В повествовании, закрученном не хуже, чем у Толкина или Энн Райс, излагалась причудливая история творения. В моем сердце она легко могла занять место «Бигля» – несколько нравоучительного, в духе девятнадцатого века, произведения мистера Дарвина. Его эпопея описывала существование как разовый рывок, как отчаянную борьбу за выживание и продолжение рода.
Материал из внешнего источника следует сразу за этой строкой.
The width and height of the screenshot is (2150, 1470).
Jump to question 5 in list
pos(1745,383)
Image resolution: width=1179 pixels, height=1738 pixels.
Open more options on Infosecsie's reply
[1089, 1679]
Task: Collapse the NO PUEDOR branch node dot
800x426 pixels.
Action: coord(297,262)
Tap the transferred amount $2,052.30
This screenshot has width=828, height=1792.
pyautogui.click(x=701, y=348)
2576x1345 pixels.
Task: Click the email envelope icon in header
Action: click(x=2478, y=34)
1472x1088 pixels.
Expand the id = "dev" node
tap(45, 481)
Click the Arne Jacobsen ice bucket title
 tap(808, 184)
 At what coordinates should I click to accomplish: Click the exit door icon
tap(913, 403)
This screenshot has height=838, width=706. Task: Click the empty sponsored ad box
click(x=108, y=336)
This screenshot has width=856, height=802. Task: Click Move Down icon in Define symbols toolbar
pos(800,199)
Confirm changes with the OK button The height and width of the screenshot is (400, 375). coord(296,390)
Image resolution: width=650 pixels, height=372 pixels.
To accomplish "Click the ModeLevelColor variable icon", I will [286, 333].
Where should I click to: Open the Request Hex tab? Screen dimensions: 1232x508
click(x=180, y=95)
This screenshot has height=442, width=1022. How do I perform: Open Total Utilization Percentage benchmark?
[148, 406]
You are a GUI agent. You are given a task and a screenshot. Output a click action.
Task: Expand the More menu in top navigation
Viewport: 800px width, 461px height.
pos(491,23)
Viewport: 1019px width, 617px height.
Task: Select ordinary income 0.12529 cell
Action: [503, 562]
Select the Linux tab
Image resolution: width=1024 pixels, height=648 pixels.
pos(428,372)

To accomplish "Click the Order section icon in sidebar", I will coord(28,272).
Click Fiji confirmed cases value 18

Как-то неуютно перед лицом смерти понимать, что ты всего лишь дефектная вариация жизни, достигшей своего эволюционного тупика. «Бигль» описывал череду смертей, бесконечных приспособлений и неудач – вся история буквально была склеена спермой и кровью. Библия же обещала вечную счастливую жизнь.
Выживание наиболее приспособленных против выживания наиболее добродетельных.
Ты бы, милый твиттерянин, какую из книжек выбрал на сон грядущий?
Раз в неделю в простенькой церквушке даже устраивали книжный клуб, где обсуждали эту новейшую литературную сенсацию. Вручать мне книгу селяне отрядили подростка: миловидный светловолосый мальчонка робко отделился от пестрой группы, когда мы с бабушкой выходили из церкви. Книгу он держал обеими руками перед собой. Мне, за одиннадцать лет уставшей от жизни, паренек в свежевыстиранных лохмотьях показался серьезным: статистом, чья судьба – доить коров, продолжать род таких же, как он, сельских тружеников и однажды умереть в не то чтобы незаслуженном забвении – в результате несчастного случая с комбайном. Он, деревенский Дэвид Копперфильд, и я, эффектная, облетевшая весь свет девочка с обложки, – мы с ним были, по-видимому, одного нежного возраста.
Неотесанного вида фермерша подтолкнула его ко мне мозолистой рукой, сказав:
– Отдай ее бедной девчоночке, Фест.
Так его звали: Фест. Он вложил книгу в мои ладони, затянутые в черные перчатки.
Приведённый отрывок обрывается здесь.